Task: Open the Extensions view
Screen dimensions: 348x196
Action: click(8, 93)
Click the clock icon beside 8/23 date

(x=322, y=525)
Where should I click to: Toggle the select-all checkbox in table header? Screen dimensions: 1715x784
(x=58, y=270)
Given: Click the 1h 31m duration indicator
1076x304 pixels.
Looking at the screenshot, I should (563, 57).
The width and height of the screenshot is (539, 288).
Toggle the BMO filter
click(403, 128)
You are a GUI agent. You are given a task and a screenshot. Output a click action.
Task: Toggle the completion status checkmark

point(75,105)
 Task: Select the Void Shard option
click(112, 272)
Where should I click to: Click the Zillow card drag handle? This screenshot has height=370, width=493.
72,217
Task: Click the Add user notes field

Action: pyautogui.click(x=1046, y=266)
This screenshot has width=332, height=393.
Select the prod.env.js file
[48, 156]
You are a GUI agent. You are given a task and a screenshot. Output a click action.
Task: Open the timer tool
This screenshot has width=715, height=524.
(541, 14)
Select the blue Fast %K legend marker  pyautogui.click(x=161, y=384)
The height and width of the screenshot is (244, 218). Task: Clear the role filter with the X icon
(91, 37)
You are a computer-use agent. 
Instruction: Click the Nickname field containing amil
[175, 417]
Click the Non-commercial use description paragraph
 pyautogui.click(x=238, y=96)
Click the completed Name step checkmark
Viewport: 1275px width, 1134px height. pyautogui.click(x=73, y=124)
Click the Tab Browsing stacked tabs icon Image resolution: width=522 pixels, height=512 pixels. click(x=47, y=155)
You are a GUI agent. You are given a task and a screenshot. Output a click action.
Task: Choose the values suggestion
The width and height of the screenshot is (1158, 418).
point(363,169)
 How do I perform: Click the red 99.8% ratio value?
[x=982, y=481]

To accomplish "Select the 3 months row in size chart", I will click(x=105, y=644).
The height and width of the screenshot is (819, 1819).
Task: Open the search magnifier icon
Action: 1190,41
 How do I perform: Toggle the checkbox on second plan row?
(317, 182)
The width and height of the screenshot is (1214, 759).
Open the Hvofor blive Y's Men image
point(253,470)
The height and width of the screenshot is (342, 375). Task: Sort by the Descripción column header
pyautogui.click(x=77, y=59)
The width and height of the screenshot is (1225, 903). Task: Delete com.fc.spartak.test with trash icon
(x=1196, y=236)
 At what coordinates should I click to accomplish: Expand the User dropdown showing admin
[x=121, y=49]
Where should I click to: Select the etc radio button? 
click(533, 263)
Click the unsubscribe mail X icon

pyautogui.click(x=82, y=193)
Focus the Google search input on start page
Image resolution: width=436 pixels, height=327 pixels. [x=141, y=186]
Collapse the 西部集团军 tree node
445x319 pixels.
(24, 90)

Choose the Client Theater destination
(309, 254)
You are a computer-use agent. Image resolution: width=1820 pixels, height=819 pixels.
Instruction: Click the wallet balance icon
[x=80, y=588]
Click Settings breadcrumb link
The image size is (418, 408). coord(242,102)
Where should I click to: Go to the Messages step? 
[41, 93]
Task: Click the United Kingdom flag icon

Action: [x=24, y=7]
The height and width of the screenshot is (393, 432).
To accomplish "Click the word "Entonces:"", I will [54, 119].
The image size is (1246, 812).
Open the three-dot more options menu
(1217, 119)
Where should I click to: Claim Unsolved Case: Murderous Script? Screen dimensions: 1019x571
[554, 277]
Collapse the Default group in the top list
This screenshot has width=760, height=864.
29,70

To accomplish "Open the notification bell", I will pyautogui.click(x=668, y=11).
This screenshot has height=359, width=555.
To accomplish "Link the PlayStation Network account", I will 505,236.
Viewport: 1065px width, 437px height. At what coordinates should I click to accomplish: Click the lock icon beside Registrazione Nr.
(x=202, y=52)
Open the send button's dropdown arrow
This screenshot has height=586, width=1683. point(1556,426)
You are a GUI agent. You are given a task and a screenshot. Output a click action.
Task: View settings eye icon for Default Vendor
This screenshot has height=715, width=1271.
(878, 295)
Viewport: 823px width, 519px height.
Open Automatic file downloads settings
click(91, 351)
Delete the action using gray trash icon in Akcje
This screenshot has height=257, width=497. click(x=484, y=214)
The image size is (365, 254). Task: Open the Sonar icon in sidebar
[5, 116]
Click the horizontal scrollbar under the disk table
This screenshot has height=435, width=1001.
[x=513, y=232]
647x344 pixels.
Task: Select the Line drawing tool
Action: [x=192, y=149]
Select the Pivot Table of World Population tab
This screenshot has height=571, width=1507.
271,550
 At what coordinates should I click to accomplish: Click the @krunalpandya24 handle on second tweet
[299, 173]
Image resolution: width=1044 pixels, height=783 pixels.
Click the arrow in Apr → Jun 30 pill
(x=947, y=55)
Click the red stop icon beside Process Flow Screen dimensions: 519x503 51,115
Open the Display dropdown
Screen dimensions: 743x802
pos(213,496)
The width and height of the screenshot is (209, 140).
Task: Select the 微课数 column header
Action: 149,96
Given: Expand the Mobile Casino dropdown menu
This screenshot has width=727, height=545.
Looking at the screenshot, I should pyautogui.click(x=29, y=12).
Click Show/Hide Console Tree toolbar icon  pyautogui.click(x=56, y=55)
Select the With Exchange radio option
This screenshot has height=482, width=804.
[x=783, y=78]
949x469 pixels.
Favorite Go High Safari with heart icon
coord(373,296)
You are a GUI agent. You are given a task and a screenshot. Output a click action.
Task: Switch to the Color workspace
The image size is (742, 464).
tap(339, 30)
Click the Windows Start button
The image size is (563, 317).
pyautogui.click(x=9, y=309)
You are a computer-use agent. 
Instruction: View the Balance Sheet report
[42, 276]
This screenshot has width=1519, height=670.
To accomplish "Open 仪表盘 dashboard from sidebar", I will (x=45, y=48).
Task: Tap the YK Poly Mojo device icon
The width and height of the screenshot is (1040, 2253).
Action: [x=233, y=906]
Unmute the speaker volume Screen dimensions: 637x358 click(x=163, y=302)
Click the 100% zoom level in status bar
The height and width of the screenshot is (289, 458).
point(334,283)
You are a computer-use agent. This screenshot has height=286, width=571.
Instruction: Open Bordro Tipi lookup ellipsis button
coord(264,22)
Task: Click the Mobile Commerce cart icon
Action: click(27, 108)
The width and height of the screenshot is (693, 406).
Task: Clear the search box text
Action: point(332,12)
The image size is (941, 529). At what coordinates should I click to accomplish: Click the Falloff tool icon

• [Exercise] Within the records above, how many lines include the word "computer"? Only the number is wanted.

• [Task output] 4